Military barracks in Wrexham, Wales

Hightown Barracks is a military installation in Wrexham, Wales.

==History==
The barracks were built in the Fortress Gothic Revival Style and completed in 1877. Their creation took place as part of the Cardwell Reforms which encouraged the localisation of British military forces. The barracks became the depot for the two battalions of the 23rd Royal Welch Fusiliers. Following the Childers Reforms, the regiment evolved to become the Royal Welch Fusiliers with its depot in the barracks in 1881.

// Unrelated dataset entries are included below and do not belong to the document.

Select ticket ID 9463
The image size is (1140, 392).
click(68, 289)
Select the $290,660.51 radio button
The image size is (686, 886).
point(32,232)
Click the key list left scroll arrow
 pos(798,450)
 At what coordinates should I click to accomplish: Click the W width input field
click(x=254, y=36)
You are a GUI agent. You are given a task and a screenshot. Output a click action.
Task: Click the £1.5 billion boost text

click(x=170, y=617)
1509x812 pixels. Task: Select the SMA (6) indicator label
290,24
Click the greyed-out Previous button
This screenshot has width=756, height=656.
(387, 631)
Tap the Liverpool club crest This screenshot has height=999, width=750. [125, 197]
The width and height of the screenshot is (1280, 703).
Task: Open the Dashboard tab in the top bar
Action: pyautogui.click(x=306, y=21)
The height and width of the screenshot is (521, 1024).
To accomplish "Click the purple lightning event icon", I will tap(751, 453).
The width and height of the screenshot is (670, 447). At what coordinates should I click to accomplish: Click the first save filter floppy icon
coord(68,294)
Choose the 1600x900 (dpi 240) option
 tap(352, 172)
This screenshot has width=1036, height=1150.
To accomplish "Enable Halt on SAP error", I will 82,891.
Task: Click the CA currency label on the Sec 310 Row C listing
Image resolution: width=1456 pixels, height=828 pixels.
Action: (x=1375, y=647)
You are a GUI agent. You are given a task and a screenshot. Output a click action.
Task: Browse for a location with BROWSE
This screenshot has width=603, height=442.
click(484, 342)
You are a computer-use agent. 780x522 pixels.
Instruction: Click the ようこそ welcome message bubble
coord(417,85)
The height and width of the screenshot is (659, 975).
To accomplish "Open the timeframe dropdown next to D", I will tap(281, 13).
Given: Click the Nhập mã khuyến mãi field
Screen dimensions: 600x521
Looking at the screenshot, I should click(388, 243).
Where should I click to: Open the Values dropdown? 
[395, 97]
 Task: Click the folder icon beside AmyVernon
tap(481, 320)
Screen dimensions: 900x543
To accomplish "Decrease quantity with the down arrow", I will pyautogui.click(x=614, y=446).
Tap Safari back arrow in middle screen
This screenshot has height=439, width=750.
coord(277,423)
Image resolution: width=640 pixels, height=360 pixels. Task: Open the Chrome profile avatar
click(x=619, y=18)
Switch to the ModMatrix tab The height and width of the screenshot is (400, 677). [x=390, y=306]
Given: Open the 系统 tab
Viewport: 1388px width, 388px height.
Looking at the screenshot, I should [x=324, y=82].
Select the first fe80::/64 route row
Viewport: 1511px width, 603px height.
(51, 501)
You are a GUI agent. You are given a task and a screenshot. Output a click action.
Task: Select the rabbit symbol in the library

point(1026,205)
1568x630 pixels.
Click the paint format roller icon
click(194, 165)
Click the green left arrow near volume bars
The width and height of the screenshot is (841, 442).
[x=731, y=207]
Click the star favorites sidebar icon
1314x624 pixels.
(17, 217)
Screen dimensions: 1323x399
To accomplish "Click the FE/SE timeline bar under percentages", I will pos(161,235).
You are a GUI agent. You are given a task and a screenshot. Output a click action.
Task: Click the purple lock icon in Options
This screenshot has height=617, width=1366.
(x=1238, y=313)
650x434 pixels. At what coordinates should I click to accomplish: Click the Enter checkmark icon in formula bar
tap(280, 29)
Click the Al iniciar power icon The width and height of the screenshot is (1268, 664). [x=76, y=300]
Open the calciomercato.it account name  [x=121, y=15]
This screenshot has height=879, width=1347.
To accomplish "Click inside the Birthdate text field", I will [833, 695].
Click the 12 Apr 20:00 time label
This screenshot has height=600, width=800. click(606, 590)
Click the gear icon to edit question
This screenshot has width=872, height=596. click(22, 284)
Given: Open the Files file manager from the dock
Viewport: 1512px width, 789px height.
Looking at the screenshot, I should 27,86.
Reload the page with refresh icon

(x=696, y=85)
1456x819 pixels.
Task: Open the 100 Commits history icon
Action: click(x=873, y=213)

Many recruits were enlisted at the barracks at the start of the First World War and the Denbighshire Hussars also moved their headquarters there just before the start of the war. The barracks were also used by a commando unit during the Second World War. The Royal Welch Fusiliers amalgamated with the Royal Regiment of Wales to form the Royal Welsh in 2006 and troops from the 3rd Battalion of the Royal Welsh left the barracks for the last time in November 2013. Although the barracks continued to be used by 101 Battalion Royal Electrical and Mechanical Engineers, it was confirmed in 2017 that 101 Battalion would be relocating to Bristol.

A company of the Wales Universities Officer Training Corps is also based at the barracks.

In 2019, it was announced that the Anti-Tank Platoon of 3rd Battalion, Royal Welsh, would be returning to the barracks after a six-year absence from the city and in 2021, under Future Soldier, it was revealed that the presence would expand to a company-sized unit.

In 2023, a statue of a Regimental Goat and Goatmaster, sculpted by Nick Elphick, was unveiled outside the barracks, surrounded by a memorial garden to commemorate the lives of those who served with the regiment. The Regimental Goat had been a mascot of the Royal Welch Fusiliers since the American War of Independence.